This diectory contains python code for the models used in the AlphaDots AIs. There are several models in the modelServer/model directory. The models are based on Keras and Tensorflow.
Besides the models there is a dataset converter which receives data from KSquares and saves the data as a numpy array. The modelServer is used to provide inference ("play the game") for KSquares.
There also is documentation for the script that creates new AlphaZero models from scratch.
Please have a look at ksquares/src/alphaDots/README.md
for documentation of the
datasets
used to train these models.
Please install the following packages:
sudo pip install tensorflow-gpu pyyaml keras matplotlib zmq protobuf numpy
This model is a 7 layer convolutional neural network. Each layer consists of 64 filters with 3 x 3 kernels. Filters are also called "feature maps". The first six layers use the ReLU activation function while the last layers uses softmax.
The model was trained with stochastic gradient descend using a categorical crossentropy loss function. Training occured on 10000 examples for 50 epochs.
The input for the model is a greyscale image of the game's state. The image data is normalized such that black corresponds to 0 and white to 1.
Same model as first try. The model was trained on more training data. This was mostly about sending and receiving data more efficiently (using protobuf and zeroMQ instead of using actual .png image files for each training example)
Same model as first try. The model was trained on different training data than first try and stage one. The new data differs in the target images: instead of showing just one expected move, the target images may contain all equally good moves. This is useful in the first phase of the game, where the rule based opponents in KSquares randomly select one of many equally good lines.
This model is built with the Keras layer ConvLSTM2D and is based on the Keras example conv_lstm.py
Have a look at the AlphaZeroV1 model architecture.
This model is based on the model described in the AlphaZero paper. The model's code is based on Chess Alpha Zero. In contrast to Chess Alpha Zero, this model does not have a Dense Layer for the policy output. Also it does not yet have a value output.

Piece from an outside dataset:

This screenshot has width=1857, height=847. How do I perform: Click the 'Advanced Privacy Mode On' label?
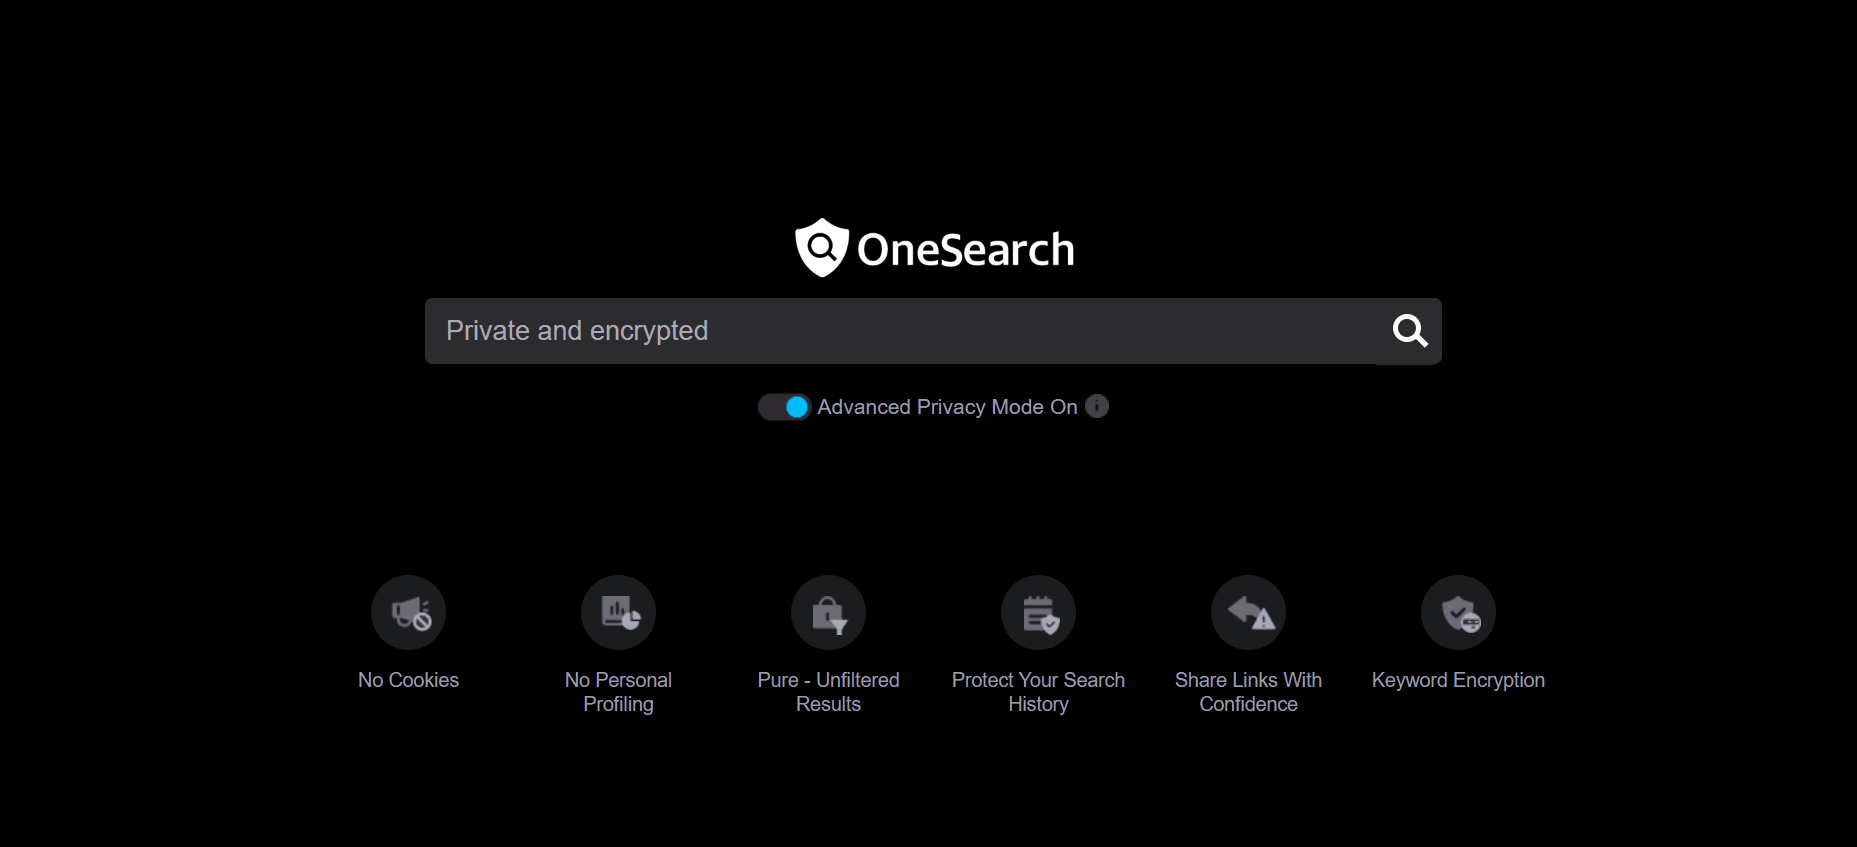tap(947, 407)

The architecture is modified to be fully convolutional to allow for arbitraryly sized board inputs. Thus there are no final dense layers.
This model uses a custom made Keras layer called LineFilterLayer
for the policy output. The
LineFilterLayer
uses Tensorflow's boolean_mask
method to filter out all elements but
the lines in the output image. As a result, the policy output is a vector of all lines
in the Dots and Boxes game. The training data is converted accordingly.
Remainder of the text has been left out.